ガン様こんにちは

爪の色 他

匿名希望

爪の色

2006年1月27日

 抗癌剤治療副作用のひとつである爪の色も手術の頃まで黒に近い紫色をしていたのが、少しずつ少しずつ色が戻ってピンク色になってきた。爪の伸びるのも気のせいか早くなったような気がする。このようにして細胞が元気になるのは嬉しいけれど癌の細胞も元気になるのかしらと医師に質問したら「それは関係ないよ」と目をしっかりと見て断言してくれた。こんな幼稚な質問にもきちんと答えてくれて安心をする。癌にはかかっていても病理は素人。医師や看護師それぞれの専門家が適切な診断、助言、治療をしてくれることによって安心感が湧き、安定感とつながり、回復の力になる。もちろんその日その日、落ち込んだり、浮かび上がったり、起伏はあるけれど少しずつ元気になっているように感ずる。癌と診断されてちょうど1年がたつ。去年の手帳を見ると毎週のように病院通いで、種々の検査の連続。これからは、2ヶ月に1回の検診でよくなった。まずはひと段落だろうか


選択

 一昨年の10月、右乳房のしこりが大きくなっているのを感じ、職場近くの病院へ行き、癌の疑い有。手術の一歩手前まで来て、友人の紹介で、今の主治医と出会い、温存手術をすることになり、抗癌治療の3回目までの入院をその病院で行い、4回目からは最初の病院、つまり職場近くの病院へ主治医が乳腺科の嘱託医として転院されたので、そこで通院の点滴治療が6回目まで、摘出手術入院。放射線治療通院とその病院で受けることになった。
 去年暮れからの検診は、そこから一駅先の主治医が勤務する病院の乳腺科へ。そこも近くて便利である。いったいこの偶然は何なのだろう。不思議としか言いようが無い。主治医のK医師は、長年外科部長をして来られたベテラン医師である。
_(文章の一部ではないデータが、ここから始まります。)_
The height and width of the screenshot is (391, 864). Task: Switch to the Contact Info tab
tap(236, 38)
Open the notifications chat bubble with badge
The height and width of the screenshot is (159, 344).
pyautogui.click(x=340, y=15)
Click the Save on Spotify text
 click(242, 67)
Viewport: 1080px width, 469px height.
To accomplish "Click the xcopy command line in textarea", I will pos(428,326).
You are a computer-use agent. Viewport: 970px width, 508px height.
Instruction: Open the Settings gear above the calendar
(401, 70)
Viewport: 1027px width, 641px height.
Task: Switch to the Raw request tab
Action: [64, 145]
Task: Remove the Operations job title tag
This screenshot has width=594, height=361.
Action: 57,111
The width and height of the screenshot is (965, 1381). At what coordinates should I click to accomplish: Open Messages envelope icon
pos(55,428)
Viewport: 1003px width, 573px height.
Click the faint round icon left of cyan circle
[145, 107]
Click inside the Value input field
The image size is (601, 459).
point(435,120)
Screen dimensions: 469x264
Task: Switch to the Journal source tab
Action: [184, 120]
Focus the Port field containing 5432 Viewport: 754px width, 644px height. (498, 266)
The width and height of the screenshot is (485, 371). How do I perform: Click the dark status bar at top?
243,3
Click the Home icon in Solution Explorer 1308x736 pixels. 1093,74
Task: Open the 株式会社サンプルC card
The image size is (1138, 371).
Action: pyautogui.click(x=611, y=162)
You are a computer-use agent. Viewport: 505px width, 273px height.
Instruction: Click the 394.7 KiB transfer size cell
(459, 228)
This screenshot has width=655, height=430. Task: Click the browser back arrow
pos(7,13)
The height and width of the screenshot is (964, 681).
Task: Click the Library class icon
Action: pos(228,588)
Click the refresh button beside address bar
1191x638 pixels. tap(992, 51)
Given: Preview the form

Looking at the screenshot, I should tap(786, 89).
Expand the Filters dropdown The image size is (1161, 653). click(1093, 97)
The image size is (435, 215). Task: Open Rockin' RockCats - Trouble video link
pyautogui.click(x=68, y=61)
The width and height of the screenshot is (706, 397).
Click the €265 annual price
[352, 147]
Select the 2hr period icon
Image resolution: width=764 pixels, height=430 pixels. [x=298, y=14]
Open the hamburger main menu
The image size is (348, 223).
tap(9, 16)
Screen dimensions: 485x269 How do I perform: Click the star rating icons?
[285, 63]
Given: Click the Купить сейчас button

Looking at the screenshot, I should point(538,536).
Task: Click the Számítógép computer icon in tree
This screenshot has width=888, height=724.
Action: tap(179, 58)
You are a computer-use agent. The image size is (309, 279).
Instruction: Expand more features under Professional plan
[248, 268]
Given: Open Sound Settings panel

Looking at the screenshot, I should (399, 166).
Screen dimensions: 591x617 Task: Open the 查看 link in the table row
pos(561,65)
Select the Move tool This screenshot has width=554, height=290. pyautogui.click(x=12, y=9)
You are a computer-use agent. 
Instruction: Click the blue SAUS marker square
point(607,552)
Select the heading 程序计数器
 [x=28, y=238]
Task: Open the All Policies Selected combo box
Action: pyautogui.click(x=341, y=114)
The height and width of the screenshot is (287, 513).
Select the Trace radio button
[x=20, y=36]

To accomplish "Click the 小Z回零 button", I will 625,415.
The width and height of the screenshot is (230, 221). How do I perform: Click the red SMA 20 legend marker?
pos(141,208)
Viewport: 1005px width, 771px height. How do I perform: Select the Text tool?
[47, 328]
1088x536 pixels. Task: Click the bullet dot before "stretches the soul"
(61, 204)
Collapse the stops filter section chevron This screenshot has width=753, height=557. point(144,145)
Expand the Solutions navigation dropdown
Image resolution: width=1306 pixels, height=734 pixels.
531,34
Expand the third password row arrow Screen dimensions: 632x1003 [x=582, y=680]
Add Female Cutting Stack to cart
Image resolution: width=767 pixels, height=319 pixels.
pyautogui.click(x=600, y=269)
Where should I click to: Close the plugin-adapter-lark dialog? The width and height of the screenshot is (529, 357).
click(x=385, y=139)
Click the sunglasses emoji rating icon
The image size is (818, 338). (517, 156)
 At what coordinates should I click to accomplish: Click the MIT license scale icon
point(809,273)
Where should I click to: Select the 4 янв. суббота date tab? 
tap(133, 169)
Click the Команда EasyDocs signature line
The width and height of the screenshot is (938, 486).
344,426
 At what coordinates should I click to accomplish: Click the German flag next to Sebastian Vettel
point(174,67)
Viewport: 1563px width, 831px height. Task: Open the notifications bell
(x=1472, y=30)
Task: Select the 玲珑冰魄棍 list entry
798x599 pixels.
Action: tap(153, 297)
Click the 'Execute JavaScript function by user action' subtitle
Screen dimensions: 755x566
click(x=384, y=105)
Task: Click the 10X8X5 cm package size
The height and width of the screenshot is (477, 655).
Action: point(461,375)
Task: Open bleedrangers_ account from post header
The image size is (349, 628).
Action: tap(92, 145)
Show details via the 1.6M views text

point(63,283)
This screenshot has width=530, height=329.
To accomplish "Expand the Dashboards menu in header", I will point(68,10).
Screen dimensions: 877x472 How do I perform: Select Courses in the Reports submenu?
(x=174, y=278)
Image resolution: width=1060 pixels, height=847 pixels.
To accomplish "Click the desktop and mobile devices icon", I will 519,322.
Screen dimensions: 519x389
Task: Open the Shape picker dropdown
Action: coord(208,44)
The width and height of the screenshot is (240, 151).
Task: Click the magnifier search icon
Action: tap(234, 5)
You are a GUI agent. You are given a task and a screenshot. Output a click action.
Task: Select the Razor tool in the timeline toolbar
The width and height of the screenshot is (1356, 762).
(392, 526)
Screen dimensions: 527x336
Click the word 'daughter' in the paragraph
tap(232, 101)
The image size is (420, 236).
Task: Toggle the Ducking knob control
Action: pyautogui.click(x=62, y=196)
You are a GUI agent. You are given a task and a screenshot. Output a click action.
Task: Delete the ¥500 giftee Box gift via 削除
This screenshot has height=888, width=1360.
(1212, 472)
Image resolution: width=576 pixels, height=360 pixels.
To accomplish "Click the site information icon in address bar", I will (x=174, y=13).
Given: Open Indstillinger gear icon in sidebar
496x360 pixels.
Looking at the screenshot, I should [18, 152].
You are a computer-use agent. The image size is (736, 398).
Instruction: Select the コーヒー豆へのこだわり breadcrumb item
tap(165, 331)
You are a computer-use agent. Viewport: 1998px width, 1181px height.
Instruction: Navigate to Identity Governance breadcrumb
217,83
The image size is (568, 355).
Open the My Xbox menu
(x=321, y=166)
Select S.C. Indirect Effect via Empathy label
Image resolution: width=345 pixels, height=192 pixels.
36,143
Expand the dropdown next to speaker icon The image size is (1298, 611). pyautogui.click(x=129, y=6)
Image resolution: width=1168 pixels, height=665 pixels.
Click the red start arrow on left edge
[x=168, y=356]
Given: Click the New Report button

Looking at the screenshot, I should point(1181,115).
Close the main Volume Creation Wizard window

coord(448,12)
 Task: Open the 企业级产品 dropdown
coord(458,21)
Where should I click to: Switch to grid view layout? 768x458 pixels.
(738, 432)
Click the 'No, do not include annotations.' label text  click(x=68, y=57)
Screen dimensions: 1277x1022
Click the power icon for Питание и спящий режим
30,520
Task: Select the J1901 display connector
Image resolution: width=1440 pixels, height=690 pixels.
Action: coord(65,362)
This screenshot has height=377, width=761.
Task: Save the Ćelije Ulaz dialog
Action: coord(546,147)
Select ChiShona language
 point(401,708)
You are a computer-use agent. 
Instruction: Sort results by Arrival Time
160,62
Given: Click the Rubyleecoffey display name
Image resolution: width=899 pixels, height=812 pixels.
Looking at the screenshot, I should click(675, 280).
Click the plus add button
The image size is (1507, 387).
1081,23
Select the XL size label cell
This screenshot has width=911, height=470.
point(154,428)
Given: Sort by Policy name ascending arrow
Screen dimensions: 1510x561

一昨年の10月、外科部長を辞め乳腺科の嘱託医になることを決められたらしい。去年の1月、職場へ公表。ちょうどその同じ頃に転院する予定の病院から紹介状を持って、外来に来たのだから変な感じだったことだろう。1回目の抗癌治療で入院する直前に「知っていましたか」と聞かれた。「いえ、まったく知りません」答えた私も驚いた。偶然と言う必然だったのだろうか。
 震災で多くの人が亡くなったにも関わらず生き残り、こうして乳癌になり、これから先のことはわからないにしても、今日まではこうして生きている。右手に多少の痛みはあり、鋏で紙を切ったり、パン屋でパンをトングで挟むのに不便を感じたり、小銭を小銭入れから出すのに不便を感じたりしてはいるけれど乳房は残り、外からはほとんど健常者と変わらない。乳房が全てでは無いけれど、有ると無いでは大分違う。全摘の画像を検索して見比べて欲しい。どちらにしても再発の可能性は同じだとすれば、温存を選ばれるのではないでしょうか。私が死なずに生き残ったのは何故か?その理由はわからないけれど、今体験していることは少なくとも皆さんにお伝えすることはできそうです。